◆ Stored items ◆
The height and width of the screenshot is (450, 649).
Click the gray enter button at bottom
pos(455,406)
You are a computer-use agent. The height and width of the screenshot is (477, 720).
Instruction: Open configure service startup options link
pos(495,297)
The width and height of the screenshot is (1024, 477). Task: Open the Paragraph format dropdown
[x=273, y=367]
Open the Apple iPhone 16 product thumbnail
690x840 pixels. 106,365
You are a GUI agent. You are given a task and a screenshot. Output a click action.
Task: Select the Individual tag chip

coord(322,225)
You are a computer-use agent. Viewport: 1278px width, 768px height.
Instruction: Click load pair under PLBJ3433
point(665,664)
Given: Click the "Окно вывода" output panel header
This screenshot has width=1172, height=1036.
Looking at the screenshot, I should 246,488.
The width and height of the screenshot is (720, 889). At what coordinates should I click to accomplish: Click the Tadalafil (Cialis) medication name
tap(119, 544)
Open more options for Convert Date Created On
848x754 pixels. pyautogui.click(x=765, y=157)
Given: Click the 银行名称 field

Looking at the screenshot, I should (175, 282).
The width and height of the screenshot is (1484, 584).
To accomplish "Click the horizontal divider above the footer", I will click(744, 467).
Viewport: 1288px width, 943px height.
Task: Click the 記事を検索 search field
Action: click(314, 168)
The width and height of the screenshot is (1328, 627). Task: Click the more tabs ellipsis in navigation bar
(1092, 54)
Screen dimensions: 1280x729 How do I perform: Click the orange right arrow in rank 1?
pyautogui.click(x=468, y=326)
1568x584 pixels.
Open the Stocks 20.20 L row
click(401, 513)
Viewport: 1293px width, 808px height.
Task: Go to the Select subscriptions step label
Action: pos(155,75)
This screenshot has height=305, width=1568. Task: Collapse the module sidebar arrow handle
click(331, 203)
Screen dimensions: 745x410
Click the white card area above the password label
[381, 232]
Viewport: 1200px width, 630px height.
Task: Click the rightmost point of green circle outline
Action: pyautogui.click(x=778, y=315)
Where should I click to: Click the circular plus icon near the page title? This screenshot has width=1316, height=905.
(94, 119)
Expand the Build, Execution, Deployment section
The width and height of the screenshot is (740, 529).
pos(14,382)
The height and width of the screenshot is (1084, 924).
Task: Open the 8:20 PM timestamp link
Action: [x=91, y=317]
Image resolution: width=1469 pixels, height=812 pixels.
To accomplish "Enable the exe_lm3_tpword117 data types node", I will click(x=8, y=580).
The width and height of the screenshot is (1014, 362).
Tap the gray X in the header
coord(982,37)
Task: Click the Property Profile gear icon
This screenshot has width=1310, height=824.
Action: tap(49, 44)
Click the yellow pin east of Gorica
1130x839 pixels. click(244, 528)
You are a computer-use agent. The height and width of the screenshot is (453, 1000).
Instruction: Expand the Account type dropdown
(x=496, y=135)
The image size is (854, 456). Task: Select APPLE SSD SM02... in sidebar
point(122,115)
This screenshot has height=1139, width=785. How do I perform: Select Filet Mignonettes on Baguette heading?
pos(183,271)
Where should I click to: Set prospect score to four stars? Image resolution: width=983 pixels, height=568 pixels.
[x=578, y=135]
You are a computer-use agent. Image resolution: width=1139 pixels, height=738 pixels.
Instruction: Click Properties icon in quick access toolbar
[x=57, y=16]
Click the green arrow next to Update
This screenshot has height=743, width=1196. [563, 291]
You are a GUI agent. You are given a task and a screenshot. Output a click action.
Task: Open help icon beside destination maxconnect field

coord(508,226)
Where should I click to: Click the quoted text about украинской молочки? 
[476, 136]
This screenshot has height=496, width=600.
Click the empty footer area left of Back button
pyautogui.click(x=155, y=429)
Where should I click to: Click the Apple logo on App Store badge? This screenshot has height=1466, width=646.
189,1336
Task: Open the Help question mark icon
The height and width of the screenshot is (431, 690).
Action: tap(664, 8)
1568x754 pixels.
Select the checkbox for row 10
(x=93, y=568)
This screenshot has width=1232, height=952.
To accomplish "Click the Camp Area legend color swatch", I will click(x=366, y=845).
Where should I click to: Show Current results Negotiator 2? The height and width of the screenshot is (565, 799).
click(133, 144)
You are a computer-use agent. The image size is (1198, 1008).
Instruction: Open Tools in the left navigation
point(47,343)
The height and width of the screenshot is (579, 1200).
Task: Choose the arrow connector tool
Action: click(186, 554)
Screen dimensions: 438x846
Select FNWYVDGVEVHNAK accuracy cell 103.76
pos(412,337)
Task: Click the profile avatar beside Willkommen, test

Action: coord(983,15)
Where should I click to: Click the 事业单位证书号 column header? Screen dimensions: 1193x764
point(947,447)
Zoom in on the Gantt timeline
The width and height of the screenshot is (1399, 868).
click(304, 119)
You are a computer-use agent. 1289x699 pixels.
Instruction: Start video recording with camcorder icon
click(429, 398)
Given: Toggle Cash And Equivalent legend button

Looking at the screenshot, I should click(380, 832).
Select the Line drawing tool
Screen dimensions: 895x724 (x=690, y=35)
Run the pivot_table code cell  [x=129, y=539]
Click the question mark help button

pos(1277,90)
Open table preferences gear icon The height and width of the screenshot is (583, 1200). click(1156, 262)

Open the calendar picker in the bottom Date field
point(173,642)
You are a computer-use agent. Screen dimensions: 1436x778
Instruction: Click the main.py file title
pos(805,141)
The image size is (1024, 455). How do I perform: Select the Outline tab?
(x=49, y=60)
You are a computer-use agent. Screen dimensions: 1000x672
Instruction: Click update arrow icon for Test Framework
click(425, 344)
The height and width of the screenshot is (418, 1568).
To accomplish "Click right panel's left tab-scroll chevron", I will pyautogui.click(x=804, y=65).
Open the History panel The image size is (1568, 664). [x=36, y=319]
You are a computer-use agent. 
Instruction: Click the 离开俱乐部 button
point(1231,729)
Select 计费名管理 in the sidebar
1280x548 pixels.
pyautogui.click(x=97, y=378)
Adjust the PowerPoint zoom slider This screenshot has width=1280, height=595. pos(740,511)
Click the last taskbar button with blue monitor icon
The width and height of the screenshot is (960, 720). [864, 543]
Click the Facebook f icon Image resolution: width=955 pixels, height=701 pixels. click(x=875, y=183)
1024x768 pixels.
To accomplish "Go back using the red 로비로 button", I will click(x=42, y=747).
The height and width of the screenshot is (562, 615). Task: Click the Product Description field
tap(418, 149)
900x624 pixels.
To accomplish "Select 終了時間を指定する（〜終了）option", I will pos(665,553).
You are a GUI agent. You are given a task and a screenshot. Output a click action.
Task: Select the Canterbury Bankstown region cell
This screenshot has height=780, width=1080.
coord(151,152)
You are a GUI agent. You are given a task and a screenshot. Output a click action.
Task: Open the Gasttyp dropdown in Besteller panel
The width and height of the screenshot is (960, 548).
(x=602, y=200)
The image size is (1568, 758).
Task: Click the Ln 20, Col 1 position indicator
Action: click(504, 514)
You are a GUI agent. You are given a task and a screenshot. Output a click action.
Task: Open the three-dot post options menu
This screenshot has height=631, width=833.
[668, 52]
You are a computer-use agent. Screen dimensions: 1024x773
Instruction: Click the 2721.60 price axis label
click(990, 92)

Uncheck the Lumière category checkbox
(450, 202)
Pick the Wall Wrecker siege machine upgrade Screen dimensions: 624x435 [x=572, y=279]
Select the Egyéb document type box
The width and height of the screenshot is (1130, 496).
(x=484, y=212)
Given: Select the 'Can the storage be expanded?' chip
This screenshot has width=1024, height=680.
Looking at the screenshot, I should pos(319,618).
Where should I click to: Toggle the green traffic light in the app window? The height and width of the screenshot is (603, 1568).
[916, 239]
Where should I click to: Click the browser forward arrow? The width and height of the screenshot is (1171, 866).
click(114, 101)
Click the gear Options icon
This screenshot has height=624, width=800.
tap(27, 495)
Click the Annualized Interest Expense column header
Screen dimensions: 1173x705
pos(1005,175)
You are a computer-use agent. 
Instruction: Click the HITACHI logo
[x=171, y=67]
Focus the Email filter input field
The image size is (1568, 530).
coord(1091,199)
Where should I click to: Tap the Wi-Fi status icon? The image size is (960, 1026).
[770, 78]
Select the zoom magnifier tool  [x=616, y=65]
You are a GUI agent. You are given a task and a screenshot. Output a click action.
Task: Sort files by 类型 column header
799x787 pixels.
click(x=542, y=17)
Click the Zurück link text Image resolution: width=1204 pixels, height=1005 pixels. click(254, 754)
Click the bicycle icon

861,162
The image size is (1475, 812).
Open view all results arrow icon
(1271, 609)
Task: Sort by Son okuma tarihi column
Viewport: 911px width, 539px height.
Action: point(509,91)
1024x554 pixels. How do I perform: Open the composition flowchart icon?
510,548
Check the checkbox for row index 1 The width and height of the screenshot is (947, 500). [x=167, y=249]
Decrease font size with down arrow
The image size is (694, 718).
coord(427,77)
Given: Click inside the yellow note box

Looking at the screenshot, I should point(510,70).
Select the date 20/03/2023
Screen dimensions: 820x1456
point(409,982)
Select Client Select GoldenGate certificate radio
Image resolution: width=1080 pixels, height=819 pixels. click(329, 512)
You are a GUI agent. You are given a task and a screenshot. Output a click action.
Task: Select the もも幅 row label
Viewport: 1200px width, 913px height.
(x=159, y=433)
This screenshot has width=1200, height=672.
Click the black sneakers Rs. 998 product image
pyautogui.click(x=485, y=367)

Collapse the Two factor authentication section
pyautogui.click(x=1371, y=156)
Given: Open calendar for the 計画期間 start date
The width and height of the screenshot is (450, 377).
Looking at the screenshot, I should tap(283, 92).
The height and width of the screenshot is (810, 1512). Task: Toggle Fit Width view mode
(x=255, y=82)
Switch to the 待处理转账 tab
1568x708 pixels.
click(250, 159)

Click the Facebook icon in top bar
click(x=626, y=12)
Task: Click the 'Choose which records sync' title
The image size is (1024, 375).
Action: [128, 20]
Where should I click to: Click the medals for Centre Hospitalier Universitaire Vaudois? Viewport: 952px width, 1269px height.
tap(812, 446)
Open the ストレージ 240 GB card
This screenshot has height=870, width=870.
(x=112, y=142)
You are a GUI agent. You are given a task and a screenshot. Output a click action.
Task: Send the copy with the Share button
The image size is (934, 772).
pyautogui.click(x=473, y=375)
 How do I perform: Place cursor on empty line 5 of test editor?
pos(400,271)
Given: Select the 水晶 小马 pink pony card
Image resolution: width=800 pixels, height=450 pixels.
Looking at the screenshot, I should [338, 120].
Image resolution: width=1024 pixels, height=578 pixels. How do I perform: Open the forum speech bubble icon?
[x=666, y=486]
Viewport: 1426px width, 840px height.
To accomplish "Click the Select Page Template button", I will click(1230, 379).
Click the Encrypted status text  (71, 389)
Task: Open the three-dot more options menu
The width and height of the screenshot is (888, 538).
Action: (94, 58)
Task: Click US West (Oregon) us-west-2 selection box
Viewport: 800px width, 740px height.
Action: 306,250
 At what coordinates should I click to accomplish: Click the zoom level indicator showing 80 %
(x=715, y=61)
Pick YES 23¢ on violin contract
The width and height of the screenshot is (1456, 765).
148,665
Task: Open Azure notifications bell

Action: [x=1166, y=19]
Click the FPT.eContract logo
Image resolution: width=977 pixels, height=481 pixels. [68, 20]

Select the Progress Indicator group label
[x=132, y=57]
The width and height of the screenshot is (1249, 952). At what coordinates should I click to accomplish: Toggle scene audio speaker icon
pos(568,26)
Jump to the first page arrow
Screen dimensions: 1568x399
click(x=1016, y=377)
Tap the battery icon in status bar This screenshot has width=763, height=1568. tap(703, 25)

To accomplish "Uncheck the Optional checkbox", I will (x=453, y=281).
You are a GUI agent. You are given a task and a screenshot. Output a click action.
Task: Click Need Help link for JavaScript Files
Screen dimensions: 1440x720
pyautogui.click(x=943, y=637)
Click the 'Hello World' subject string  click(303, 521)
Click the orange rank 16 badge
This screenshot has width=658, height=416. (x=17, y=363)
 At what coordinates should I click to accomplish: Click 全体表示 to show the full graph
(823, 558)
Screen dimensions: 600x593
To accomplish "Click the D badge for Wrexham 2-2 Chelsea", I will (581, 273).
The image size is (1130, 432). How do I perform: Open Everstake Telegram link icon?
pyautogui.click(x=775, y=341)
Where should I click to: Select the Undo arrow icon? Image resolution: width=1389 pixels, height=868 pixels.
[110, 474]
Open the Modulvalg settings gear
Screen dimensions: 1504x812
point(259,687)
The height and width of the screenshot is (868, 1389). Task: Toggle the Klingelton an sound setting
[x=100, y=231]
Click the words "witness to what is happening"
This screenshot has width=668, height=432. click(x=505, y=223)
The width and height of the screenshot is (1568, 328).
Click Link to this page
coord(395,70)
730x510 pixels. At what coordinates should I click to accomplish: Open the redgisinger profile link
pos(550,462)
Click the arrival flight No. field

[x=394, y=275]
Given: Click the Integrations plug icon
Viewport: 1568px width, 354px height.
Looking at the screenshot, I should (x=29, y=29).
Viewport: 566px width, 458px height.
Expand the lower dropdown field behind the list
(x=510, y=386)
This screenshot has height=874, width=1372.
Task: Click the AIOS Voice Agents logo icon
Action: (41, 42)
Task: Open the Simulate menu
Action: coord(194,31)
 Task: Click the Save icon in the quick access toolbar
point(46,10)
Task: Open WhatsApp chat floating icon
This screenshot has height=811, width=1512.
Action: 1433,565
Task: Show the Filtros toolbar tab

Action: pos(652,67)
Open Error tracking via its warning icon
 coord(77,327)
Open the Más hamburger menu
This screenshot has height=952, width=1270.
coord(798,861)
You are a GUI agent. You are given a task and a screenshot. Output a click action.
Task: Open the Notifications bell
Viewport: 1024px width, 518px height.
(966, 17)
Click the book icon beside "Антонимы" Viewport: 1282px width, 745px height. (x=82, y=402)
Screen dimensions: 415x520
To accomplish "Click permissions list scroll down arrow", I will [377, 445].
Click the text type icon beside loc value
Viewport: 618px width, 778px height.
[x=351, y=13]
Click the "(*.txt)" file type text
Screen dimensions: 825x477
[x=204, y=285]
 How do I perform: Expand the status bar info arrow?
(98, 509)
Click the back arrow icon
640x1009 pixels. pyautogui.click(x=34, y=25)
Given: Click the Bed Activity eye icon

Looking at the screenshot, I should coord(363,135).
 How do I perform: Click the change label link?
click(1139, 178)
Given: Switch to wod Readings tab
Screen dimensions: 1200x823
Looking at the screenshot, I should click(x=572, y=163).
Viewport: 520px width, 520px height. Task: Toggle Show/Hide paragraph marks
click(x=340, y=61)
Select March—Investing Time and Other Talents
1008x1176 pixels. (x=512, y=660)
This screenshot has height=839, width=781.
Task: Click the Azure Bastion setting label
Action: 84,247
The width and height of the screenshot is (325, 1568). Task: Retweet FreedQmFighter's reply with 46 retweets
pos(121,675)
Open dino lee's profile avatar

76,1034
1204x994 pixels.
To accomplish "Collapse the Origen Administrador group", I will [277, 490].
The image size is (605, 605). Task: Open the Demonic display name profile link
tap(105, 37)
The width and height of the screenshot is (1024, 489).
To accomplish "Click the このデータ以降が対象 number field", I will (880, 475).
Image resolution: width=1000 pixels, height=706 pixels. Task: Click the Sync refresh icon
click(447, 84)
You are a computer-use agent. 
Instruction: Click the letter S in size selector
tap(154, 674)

◆ Exercise ◆
Write out exactly those lines running from the line with "Screen dimensions: 415x520" to the end of the data above, the first and last included.

◆ Task solution ◆
Screen dimensions: 415x520
To accomplish "Click permissions list scroll down arrow", I will [377, 445].
Click the text type icon beside loc value
Viewport: 618px width, 778px height.
[x=351, y=13]
Click the "(*.txt)" file type text
Screen dimensions: 825x477
[x=204, y=285]
 How do I perform: Expand the status bar info arrow?
(98, 509)
Click the back arrow icon
640x1009 pixels. pyautogui.click(x=34, y=25)
Given: Click the Bed Activity eye icon

Looking at the screenshot, I should coord(363,135).
 How do I perform: Click the change label link?
click(1139, 178)
Given: Switch to wod Readings tab
Screen dimensions: 1200x823
Looking at the screenshot, I should click(x=572, y=163).
Viewport: 520px width, 520px height. Task: Toggle Show/Hide paragraph marks
click(x=340, y=61)
Select March—Investing Time and Other Talents
1008x1176 pixels. (x=512, y=660)
This screenshot has height=839, width=781.
Task: Click the Azure Bastion setting label
Action: 84,247
The width and height of the screenshot is (325, 1568). Task: Retweet FreedQmFighter's reply with 46 retweets
pos(121,675)
Open dino lee's profile avatar

76,1034
1204x994 pixels.
To accomplish "Collapse the Origen Administrador group", I will [277, 490].
The image size is (605, 605). Task: Open the Demonic display name profile link
tap(105, 37)
The width and height of the screenshot is (1024, 489).
To accomplish "Click the このデータ以降が対象 number field", I will (880, 475).
Image resolution: width=1000 pixels, height=706 pixels. Task: Click the Sync refresh icon
click(447, 84)
You are a computer-use agent. 
Instruction: Click the letter S in size selector
tap(154, 674)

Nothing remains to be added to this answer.